Мэй не изменилась в лице и не спросила, откуда он знает, кто она такая.
– И что? Что вам нужно?
– Мне нужны вы, – четко и прямо ответил он. – Вы же понимали, что рано или поздно к вам от нас кого-нибудь пришлют.
– Вот оно что? Вы частный детектив, нанятый моей матушкой? Она так и не оставила надежду вернуть меня обратно в усадьбу?
– Что-то мне подсказывает, даже целой армии детективов не хватит, чтобы выполнить такое поручение, – усмехнулся незнакомец. – Все же любопытно – вы упомянули свою семью. А ведь у меня есть кое-что для вас интересное. Знак, так сказать, нашей доброй воли и желания оказать вам теплый прием.
Она почувствовала резкий выброс адреналина. Лицо должно оставаться спокойным. Нельзя выказывать слабость, нельзя дать ему понять, что она понятия не имеет, о чем речь. Потому что этот человек думает, что она прекрасно все понимает.
Эмиль опустил руку в карман, Мэй положила палец на спусковой крючок.
– Посмотрите, эта фотография ни о чем вам не говорит? – и он вынул эго, невозмутимо промотал до нужной фотографии и поднял гаджет вверх, экраном к Мэй.
И снова ей понадобилось колоссальное усилие воли, чтобы не измениться в лице.
– Нет, я никогда ее прежде не видела.
Девочке на фото было лет восемь. Странное, явно домотканое платье из грубой бурой материи. Белый платочек на голове, несколько светлых прядок выбились из-под ткани. Она стояла на лугу. Вокруг – ничего, кроме травы.
«Очень похожа на Клаудию, – подумала Мэй. – Правда, покрасивее – но это как раз логично».
– А вам бы хотелось ее увидеть? – спросил он, пряча эго обратно в карман. – Мы могли бы вам помочь.
И тут Мэй все поняла. И поперхнулась вздохом. Они все-таки вышли на нее. «Братья». Она годами собирала о них информацию. Но шведская мафия не так-то легко выходила на контакт с военными. Против всех ожиданий они все-таки прислали человека.
– Скажите мне, где она.
Эмиль покачал головой – все с той же снисходительной усмешкой.
– Так просто я вам ничего не скажу.
Конечно, не скажет, это понятно. Еще бы ей не понять – она успела перезнакомиться с кучей довольно неприятных персонажей, пока занималась этим делом.
– Сколько это будет мне стоить? У меня есть валюта Восточного союза.
– Деньги? Вы смеетесь? Их и так достаточно. А вот вашего влияния и связей в среде военных – и элитного подразделения преторианцев – у нас как раз нет.
Чушь какая, как они смеют?
– Я не собираюсь использовать служебное положение в ваших интересах.
– Вы давно должны были стать одной из нас, – мрачно процедил он. – По праву рождения.
Вот оно что. Этого следовало ожидать. Организации вроде «Братьев» славились своим сепаратистским духом – куда там обычному патрицианскому ворчанию. И бесполезно будет утверждать, что финской крови в ней больше, чем шведской.
– Прошу прощения, но я не хочу вступать ни в какие организации.
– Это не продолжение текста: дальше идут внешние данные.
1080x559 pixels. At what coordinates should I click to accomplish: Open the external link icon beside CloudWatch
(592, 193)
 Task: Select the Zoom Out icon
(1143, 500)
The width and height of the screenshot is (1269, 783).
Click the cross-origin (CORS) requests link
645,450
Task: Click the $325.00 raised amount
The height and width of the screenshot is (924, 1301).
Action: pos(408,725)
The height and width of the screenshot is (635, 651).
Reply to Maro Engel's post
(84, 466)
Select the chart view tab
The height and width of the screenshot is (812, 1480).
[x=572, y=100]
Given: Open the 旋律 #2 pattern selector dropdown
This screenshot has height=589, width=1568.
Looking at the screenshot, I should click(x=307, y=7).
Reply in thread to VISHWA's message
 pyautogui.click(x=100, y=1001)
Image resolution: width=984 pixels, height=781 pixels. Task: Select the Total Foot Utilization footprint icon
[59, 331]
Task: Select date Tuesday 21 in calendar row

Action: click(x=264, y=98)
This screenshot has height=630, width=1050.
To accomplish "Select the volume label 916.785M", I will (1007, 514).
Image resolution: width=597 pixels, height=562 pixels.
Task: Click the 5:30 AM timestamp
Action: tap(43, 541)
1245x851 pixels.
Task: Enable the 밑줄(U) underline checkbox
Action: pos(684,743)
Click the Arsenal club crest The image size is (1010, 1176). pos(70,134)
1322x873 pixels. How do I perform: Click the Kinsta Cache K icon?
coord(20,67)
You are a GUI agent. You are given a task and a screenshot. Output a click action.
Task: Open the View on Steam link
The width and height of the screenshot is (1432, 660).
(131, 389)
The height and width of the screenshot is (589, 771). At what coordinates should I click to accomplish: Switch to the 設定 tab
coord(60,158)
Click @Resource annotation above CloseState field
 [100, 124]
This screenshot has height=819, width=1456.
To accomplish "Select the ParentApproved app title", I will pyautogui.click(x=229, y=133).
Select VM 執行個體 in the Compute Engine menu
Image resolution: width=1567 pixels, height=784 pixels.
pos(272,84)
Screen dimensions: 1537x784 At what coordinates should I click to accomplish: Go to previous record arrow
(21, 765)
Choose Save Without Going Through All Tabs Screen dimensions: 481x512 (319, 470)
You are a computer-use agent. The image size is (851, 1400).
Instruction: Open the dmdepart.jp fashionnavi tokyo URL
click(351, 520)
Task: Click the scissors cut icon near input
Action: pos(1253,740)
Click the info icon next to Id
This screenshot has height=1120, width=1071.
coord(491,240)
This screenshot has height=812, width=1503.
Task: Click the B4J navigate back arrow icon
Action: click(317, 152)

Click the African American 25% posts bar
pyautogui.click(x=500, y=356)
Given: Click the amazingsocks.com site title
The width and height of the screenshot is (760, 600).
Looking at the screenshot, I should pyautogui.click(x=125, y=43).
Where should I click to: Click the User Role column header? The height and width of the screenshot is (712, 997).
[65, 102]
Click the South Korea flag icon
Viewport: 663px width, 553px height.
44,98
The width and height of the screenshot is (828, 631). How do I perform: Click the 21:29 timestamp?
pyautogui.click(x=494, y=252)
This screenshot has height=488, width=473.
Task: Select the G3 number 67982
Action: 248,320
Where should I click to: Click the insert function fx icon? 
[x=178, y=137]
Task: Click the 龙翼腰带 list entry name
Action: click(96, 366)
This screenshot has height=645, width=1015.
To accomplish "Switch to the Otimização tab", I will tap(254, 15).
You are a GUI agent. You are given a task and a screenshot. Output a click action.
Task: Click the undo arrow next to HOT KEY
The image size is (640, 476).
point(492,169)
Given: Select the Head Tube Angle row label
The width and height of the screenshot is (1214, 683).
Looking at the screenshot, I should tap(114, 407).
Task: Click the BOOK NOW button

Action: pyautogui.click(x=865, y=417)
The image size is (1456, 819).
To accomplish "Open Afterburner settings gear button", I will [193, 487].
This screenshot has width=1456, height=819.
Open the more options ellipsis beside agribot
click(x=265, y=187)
Он похлопал по карману, в котором лежал эго:
– Но вы заинтересованы в этом.
– А вдруг это фальшивка? Это может быть кто угодно.
– Действительно, – согласился Эмиль.
Он снова сунул руку в карман, извлек оттуда крохотный пластиковый пакетик и протянул его Мэй. Та несколько секунд поколебалась – и взяла его левой рукой. Внутри лежала прядка золотистых волос.
– А вот это может принадлежать только ей.
– Вы лжете.
Он пожал плечами:
– Сдайте волосы в лабораторию и убедитесь сами. Может, это сподвигнет вас на принятие правильного решения.
Ей пришлось сделать усилие, чтобы оторвать взгляд от светлого локона.